=== Section Start ===

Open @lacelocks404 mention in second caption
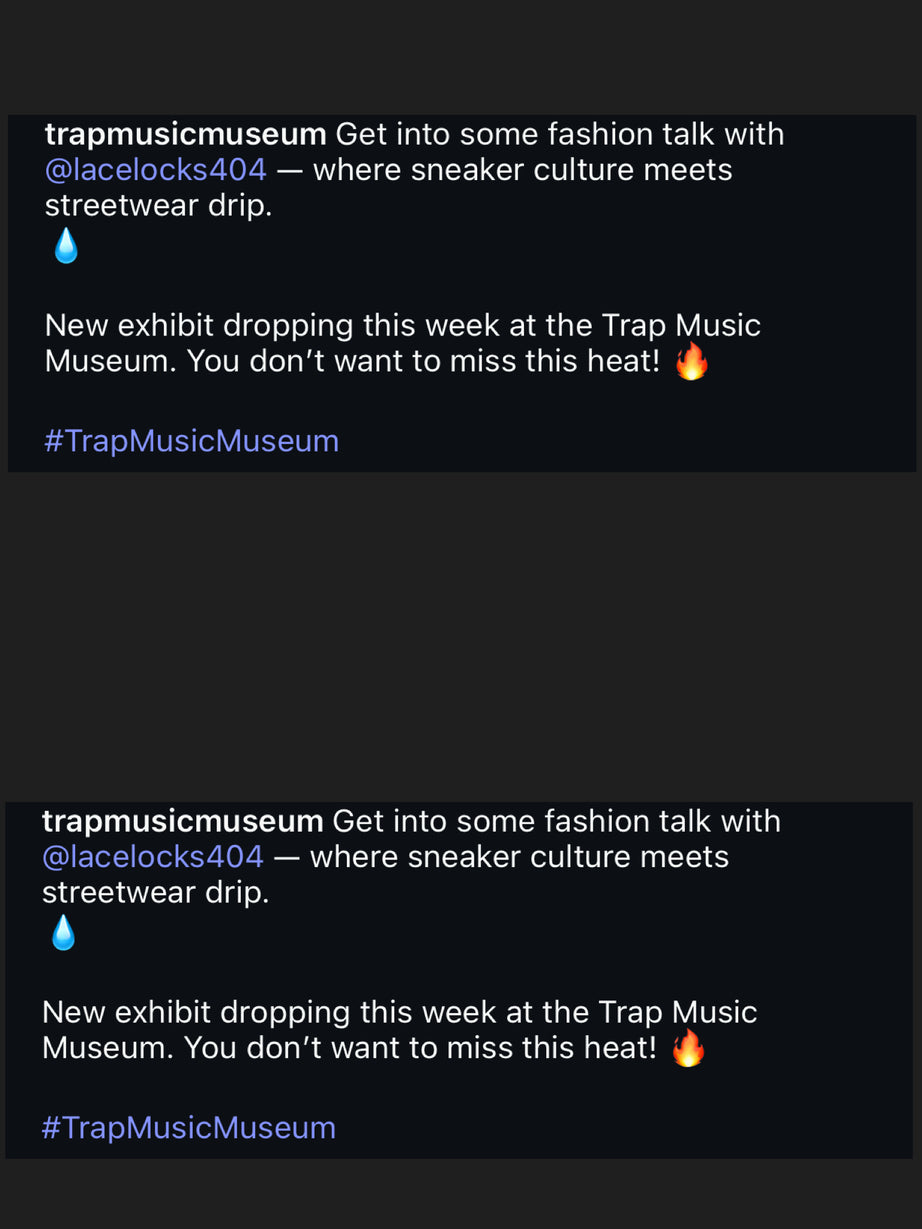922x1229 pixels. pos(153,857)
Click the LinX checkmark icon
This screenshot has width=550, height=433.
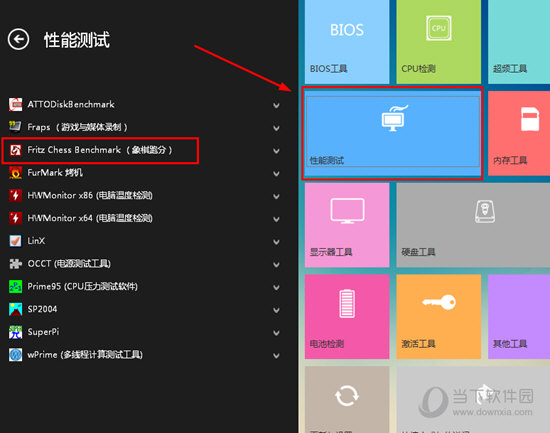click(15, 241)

=== Section End ===
=== Section Start ===

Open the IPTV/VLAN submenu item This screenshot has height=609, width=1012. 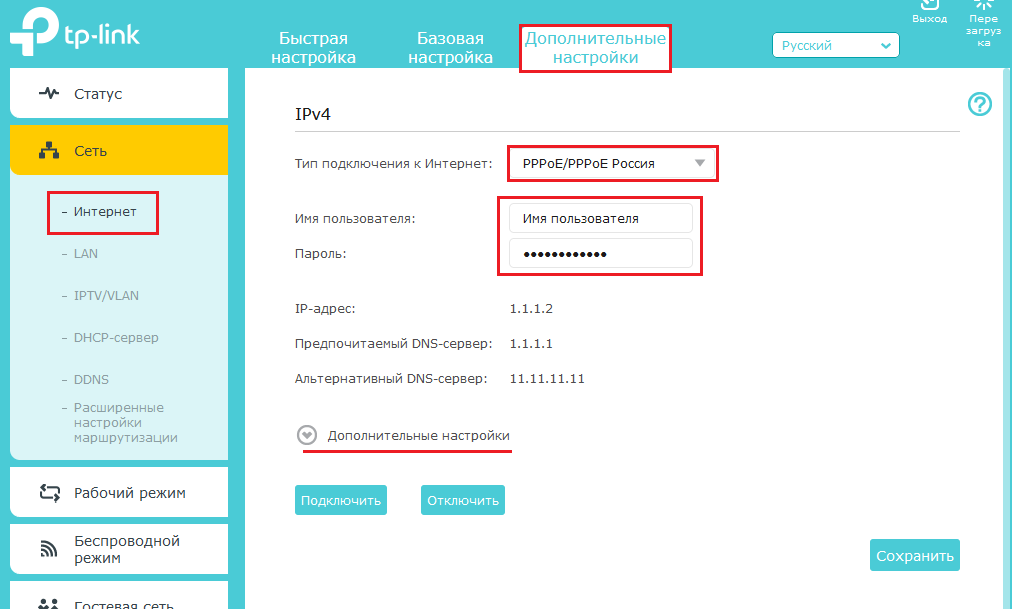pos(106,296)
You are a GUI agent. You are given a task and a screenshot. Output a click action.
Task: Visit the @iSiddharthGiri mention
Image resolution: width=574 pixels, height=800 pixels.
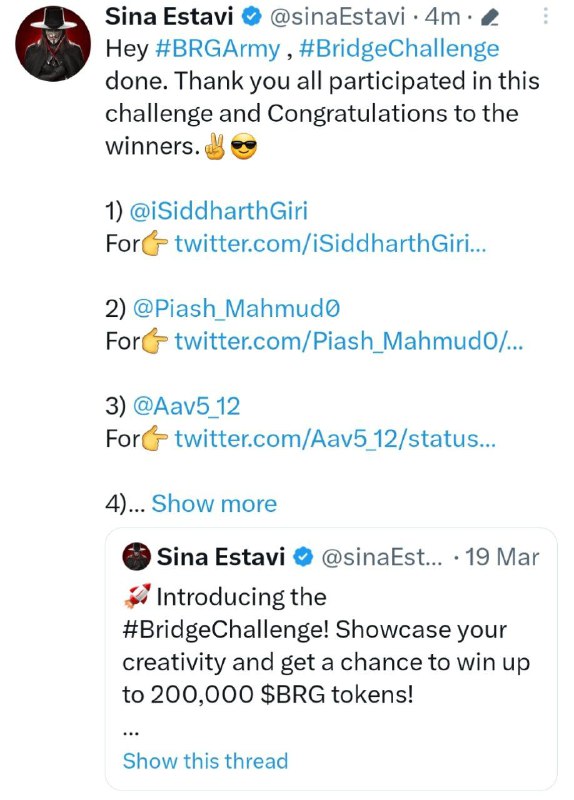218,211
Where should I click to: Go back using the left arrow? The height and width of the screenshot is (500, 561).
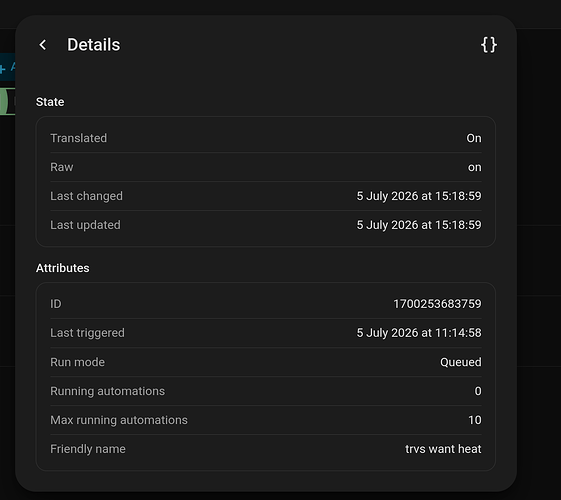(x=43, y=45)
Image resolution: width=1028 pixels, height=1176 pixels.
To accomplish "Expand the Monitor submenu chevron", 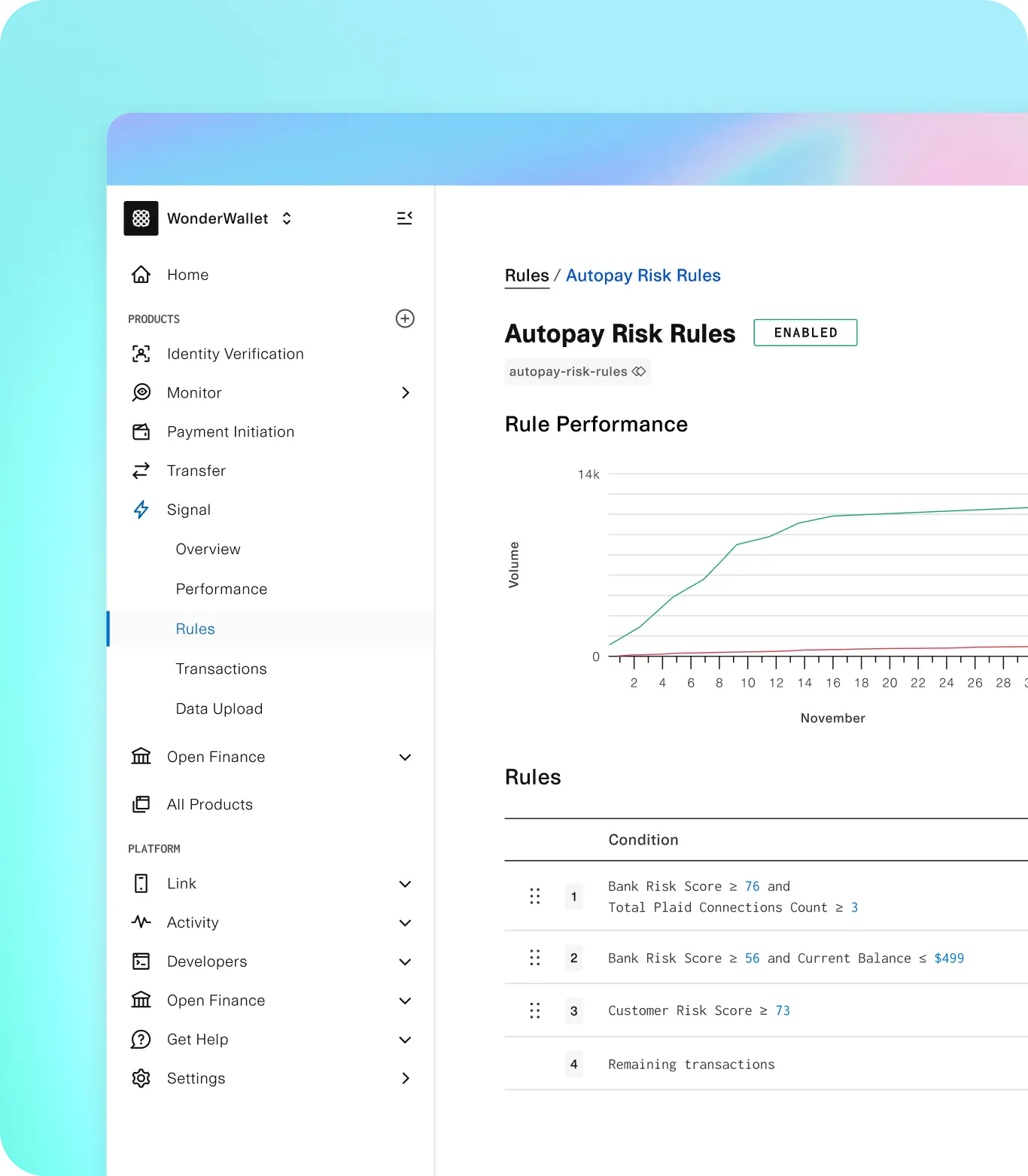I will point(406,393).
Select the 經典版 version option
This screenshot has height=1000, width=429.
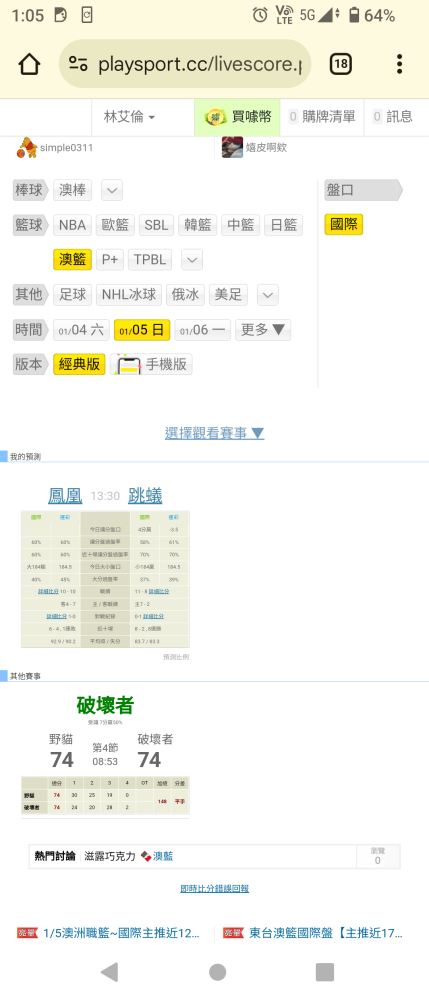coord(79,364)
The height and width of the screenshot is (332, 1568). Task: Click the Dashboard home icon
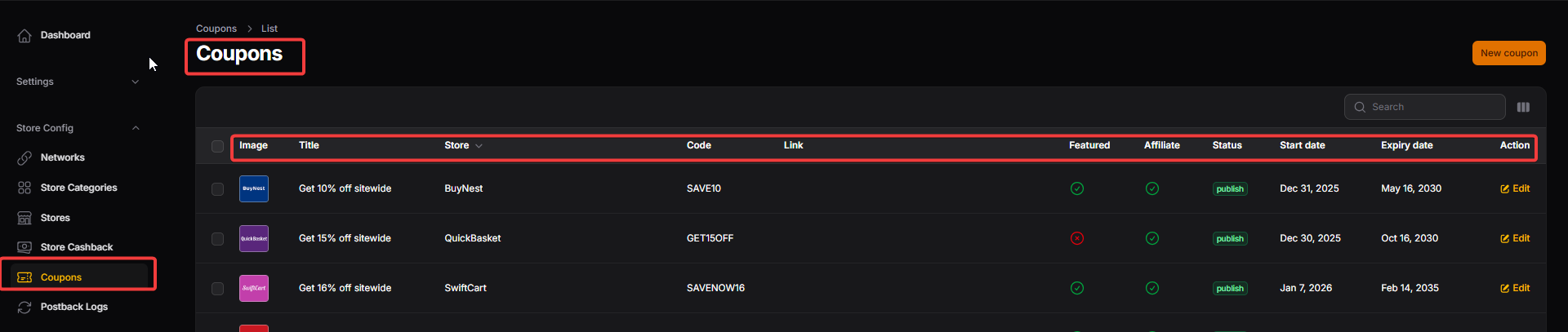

=== Section End ===

- **What you should do**
The word "icon" is the filter: copy every line of the listing above that contains it.

- **Result of this task**
Click the LinX checkmark icon
The height and width of the screenshot is (332, 1568). Task: Click the Dashboard home icon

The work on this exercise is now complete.